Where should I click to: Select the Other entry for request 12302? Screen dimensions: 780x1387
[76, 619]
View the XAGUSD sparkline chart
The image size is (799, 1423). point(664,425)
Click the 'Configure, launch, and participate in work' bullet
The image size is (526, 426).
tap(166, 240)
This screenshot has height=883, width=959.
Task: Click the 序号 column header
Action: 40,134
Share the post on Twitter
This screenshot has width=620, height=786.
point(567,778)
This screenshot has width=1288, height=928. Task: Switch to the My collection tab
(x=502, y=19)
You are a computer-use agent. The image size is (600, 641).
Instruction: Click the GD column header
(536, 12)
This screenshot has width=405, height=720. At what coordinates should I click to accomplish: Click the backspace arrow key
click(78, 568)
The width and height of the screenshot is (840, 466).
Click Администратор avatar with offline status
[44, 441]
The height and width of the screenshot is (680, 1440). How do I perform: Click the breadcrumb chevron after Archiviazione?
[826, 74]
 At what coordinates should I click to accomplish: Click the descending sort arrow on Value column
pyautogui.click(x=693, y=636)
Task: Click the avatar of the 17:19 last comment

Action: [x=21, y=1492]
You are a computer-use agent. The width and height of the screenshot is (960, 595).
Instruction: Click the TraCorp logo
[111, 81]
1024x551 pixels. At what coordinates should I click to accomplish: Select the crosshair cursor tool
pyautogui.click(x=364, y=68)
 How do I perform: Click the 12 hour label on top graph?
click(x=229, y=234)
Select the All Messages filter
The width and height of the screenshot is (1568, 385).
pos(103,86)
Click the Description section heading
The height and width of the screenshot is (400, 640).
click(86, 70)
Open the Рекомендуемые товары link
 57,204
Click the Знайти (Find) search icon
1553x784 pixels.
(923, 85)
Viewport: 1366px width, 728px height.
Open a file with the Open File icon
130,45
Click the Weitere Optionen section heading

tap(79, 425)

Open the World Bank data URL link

(Assignment)
What belongs in the answer is each line from the listing above that contains "agent".

(Exercise answer)
You are a computer-use agent. The image size is (600, 641).
You are a computer-use agent. The width and height of the screenshot is (960, 595).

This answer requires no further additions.